DATA PROVIDED »
◇ ◇ ◇ ◇
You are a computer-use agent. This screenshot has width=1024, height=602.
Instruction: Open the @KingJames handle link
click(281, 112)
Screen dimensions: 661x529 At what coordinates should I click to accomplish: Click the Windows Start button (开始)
◇ ◇ ◇ ◇
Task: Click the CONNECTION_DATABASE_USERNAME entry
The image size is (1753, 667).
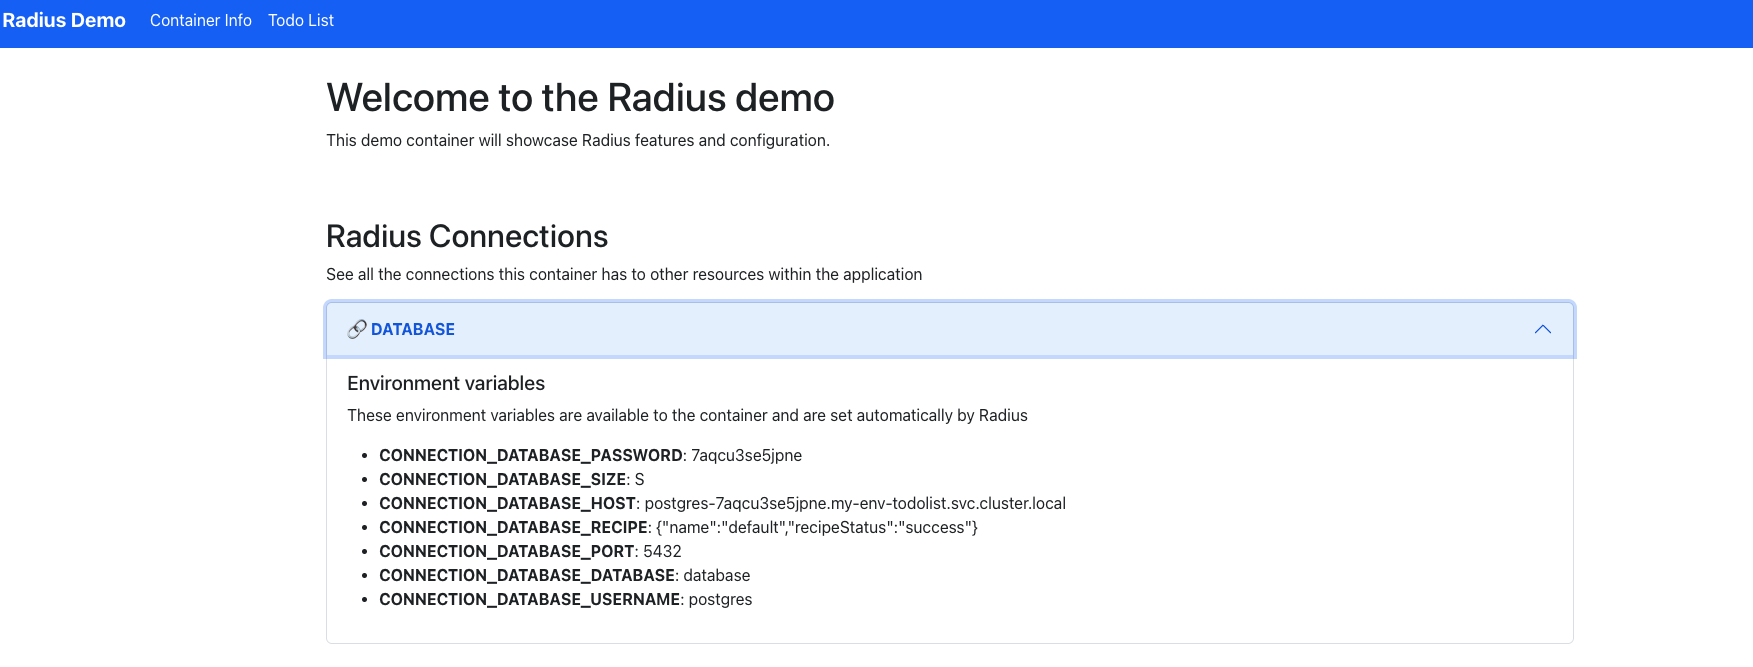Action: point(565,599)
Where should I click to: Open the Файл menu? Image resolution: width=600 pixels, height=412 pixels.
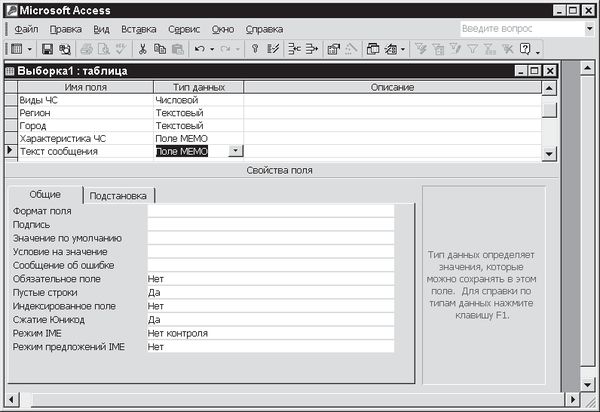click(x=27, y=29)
◇ ◇ ◇ ◇
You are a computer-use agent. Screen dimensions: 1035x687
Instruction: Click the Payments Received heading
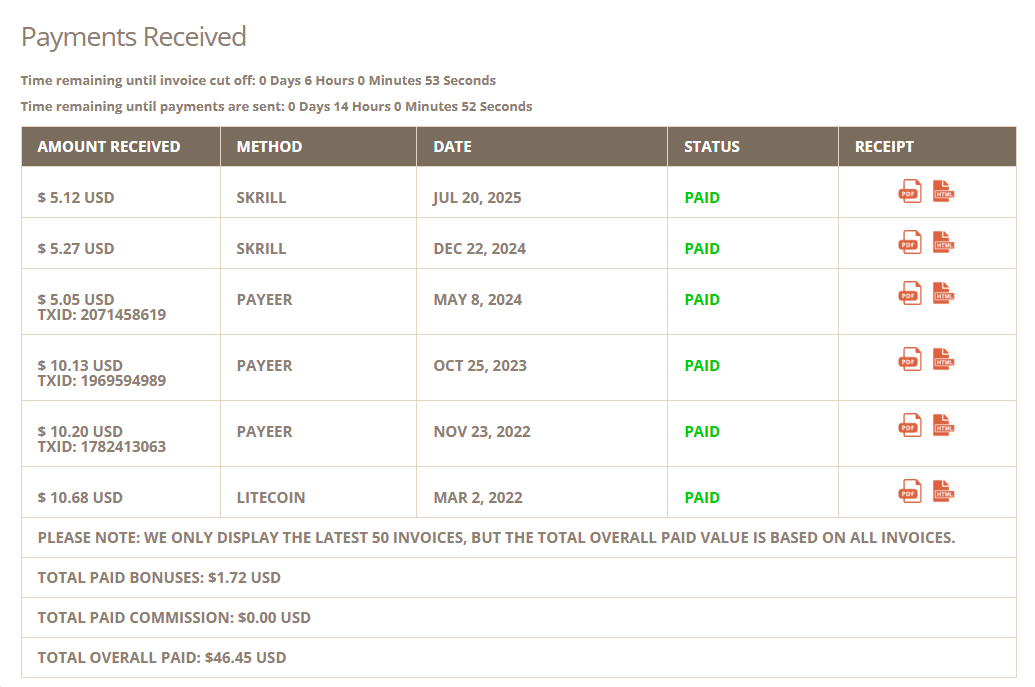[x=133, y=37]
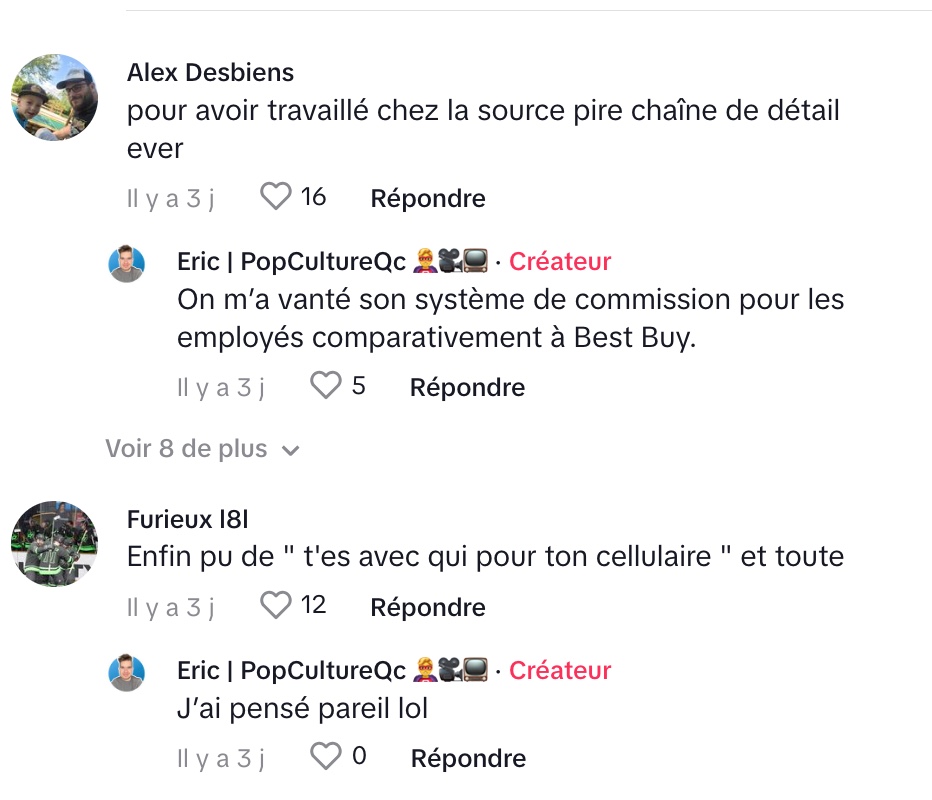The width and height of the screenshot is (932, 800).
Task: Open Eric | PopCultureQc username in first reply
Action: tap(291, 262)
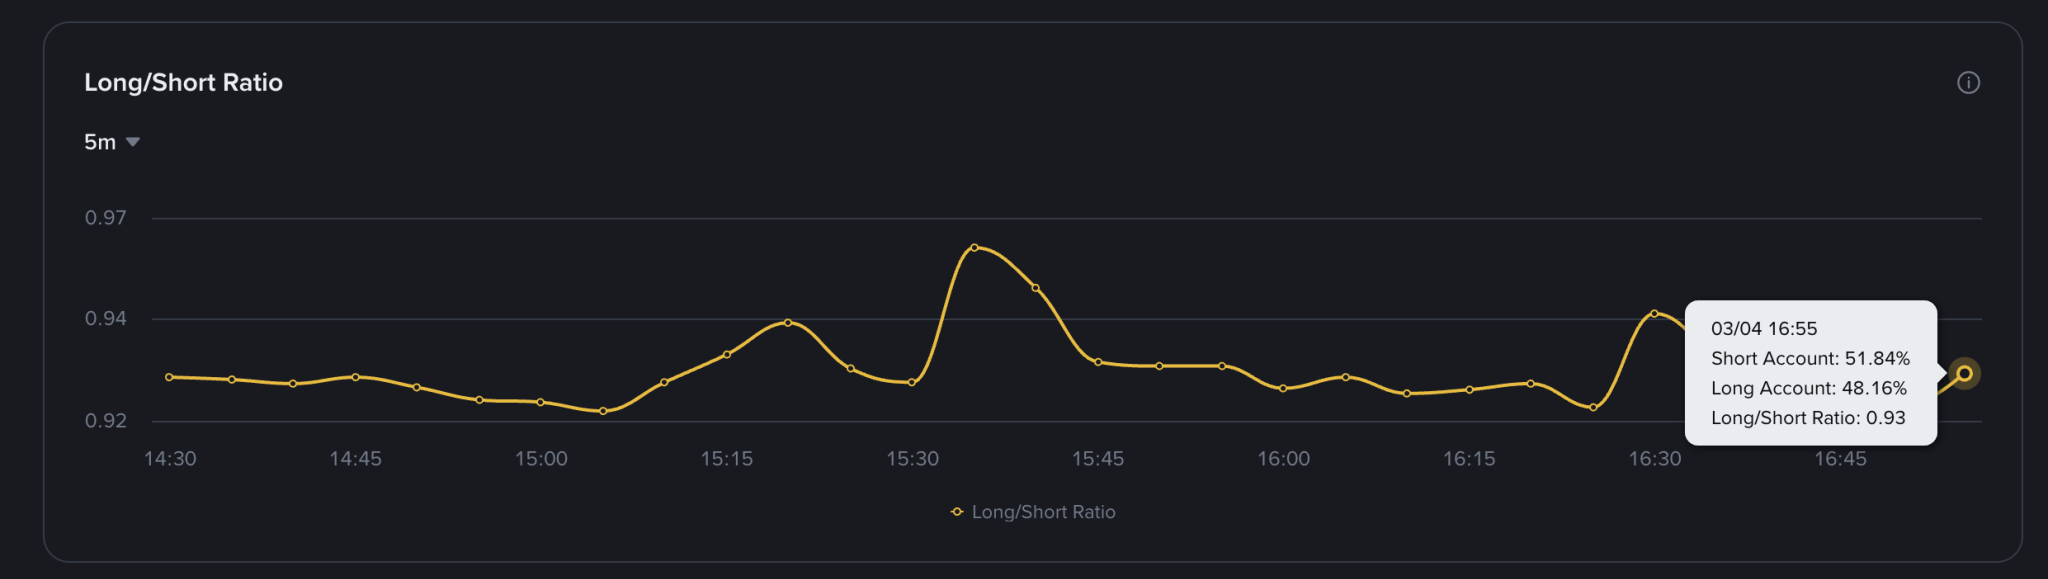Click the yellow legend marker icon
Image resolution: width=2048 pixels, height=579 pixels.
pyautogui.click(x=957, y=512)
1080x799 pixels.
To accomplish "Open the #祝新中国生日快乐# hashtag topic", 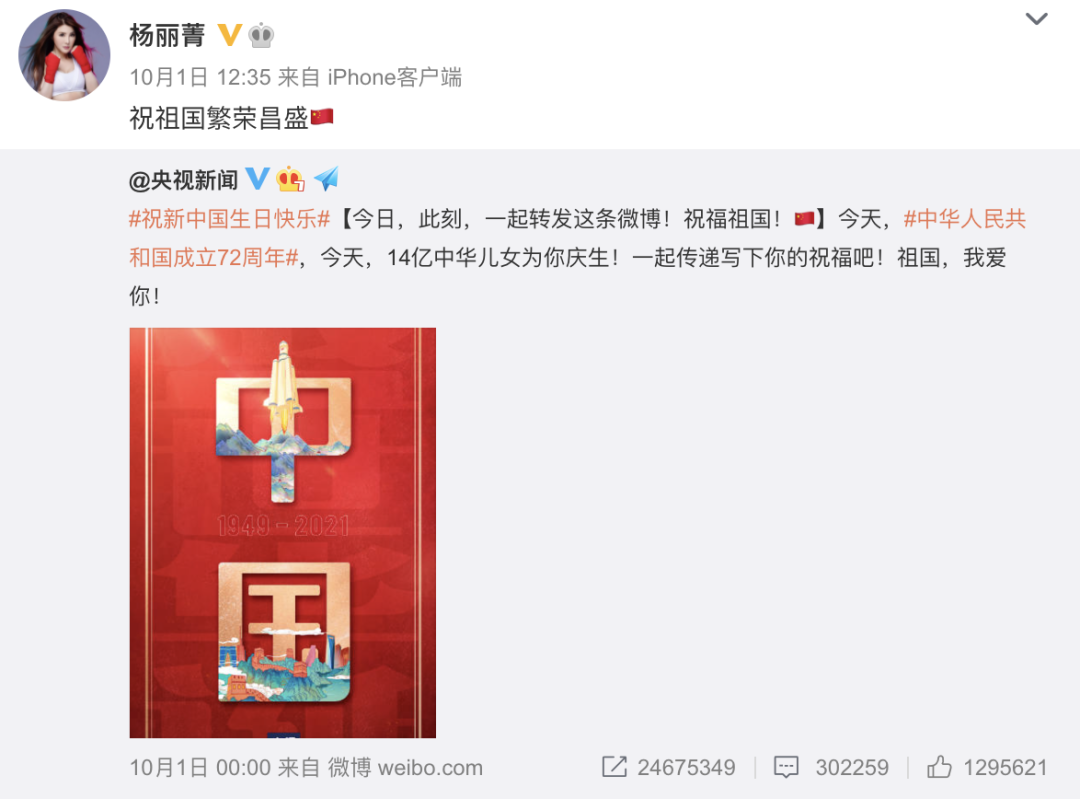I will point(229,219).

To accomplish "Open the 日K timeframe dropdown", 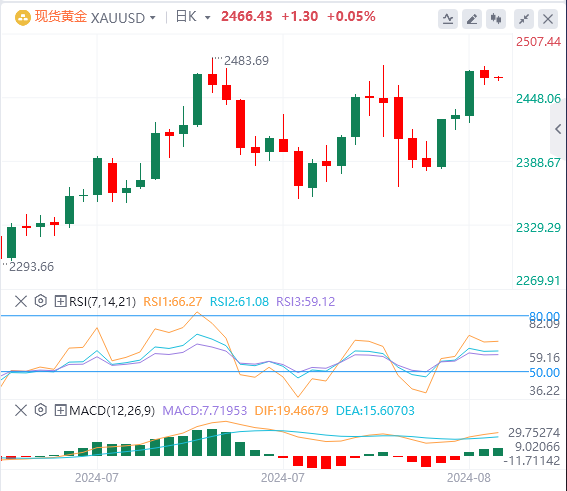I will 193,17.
◇ ◇ ◇ ◇
SET TASK » Arrange the material starting at the line containing "Task: Click the" and ending at the line containing "click(x=27, y=29)" as a numbered list, omitting blank lines and the pictures.

ANSWER TO THE PROBLEM »
1. Task: Click the CONNECTION_DATABASE_USERNAME entry
2. The image size is (1753, 667).
3. Action: point(565,599)
4. Where should I click to: Open the Файл menu? Image resolution: width=600 pixels, height=412 pixels.
5. click(x=27, y=29)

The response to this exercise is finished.